# Rest in Peace Blue



## Old Dog 59

Today during a weekly water change and planed tank cleaning I found my 8 month old Blue and Yellow mustard gas laying on the bottom of his tank. It looked like he had been dead for about a day. He had been getting very reclusive the past few weeks but was eating when food was dropped in front of him. He didn't seem to have any other problems except not wanting any attention. Like I said he was still eating up until this morning when he never came out of the plants. 

I know it happens and there is nothing you can do to stop it. The water parameters were spot on and the temp in the tank was 78.8 degrees. Ph was low at 6.8 but it has always been at that. 

I'm very sorry to see him go. he was a very pretty little guy.

https://www.bettafish.com/attachment.php?attachmentid=966678&stc=1&d=1572638364


----------



## Shortnsweet

So sorry for your loss, he was a beautiful boy. Swim in peace, Blue!


----------



## Old Dog 59

Thank you.


----------



## ARLETA

I am very sorry u had to say goodbye to him. He was really beautiful!


----------



## Rainbo

I am so sorry! I know how much you care about your betta and the excellent care you take of them. He had a great life with you.


----------



## DaceyJ

Sorry you lost Blue after choosing him out of all those other bettas, I know that must be extra awful.


----------



## Old Dog 59

It's very hard to say good by to any pet. He gave my wive and I great pleasure. He will always live in memories. I took his tank completely down cleaning every thing in it. I washed out the sand and made sure there is nothing left in it, The plants were thinned out and the algae on the leaves was rubbed off and replanted. The filter was emptied and the media was thrown out. the filter it's self was cleaned with vinegar and rinsed for over an hour in extremely high heat. I have the tank in cycle again and have removed some of the agate in case there was dye in them. (I really don't think it was that but just in case It was taken out). Russell and I have been talking back and forth on his death and both have come to the conclusion that sometimes it just happens.

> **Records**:
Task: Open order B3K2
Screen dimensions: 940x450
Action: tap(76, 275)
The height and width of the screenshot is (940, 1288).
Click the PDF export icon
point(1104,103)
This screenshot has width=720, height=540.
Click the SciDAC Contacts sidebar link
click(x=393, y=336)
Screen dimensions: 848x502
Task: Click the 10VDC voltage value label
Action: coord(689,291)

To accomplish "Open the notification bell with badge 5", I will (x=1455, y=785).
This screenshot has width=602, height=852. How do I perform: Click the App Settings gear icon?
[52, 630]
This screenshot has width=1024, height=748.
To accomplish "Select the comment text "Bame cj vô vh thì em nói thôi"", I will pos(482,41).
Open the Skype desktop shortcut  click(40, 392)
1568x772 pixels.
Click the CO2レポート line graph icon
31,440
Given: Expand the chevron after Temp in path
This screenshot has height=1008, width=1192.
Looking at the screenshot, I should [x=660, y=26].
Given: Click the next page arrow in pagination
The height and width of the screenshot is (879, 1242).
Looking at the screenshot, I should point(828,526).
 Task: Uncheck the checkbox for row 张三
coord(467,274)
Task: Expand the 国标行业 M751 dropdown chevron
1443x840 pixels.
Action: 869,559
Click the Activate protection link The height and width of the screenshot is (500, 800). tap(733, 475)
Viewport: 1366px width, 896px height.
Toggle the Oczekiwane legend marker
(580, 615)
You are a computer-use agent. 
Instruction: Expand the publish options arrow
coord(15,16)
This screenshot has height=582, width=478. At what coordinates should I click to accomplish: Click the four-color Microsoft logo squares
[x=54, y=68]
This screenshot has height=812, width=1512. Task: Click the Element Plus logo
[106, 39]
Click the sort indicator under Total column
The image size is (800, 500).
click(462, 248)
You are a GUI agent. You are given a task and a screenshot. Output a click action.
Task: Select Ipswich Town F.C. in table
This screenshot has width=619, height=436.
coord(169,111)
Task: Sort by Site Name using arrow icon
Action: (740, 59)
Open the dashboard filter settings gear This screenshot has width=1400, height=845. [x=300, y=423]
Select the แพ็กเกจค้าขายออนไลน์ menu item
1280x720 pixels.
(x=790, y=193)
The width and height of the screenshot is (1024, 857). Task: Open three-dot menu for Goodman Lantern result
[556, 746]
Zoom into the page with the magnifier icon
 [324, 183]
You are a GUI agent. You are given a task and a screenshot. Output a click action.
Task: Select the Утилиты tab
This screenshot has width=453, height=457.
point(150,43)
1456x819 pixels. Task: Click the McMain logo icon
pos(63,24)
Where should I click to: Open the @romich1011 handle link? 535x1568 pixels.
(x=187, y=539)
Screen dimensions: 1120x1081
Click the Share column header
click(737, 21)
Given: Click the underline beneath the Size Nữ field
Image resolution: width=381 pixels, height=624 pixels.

> **Objective 1**:
Transcribe the part of the Rest in Peace Blue thread between "I know it happens" and "pretty little guy.", inclusive.
> **Objective 2**:
Restate word for word the lines of the records from the one holding "The width and" through the last line of the records, inclusive.
The Rest in Peace Blue thread and the records have no connection to each other.

> **Complete response 1**:
I know it happens and there is nothing you can do to stop it. The water parameters were spot on and the temp in the tank was 78.8 degrees. Ph was low at 6.8 but it has always been at that. 

I'm very sorry to see him go. he was a very pretty little guy.

> **Complete response 2**:
The width and height of the screenshot is (1024, 857). Task: Open three-dot menu for Goodman Lantern result
[556, 746]
Zoom into the page with the magnifier icon
 [324, 183]
You are a GUI agent. You are given a task and a screenshot. Output a click action.
Task: Select the Утилиты tab
This screenshot has width=453, height=457.
point(150,43)
1456x819 pixels. Task: Click the McMain logo icon
pos(63,24)
Where should I click to: Open the @romich1011 handle link? 535x1568 pixels.
(x=187, y=539)
Screen dimensions: 1120x1081
Click the Share column header
click(737, 21)
Given: Click the underline beneath the Size Nữ field
Image resolution: width=381 pixels, height=624 pixels.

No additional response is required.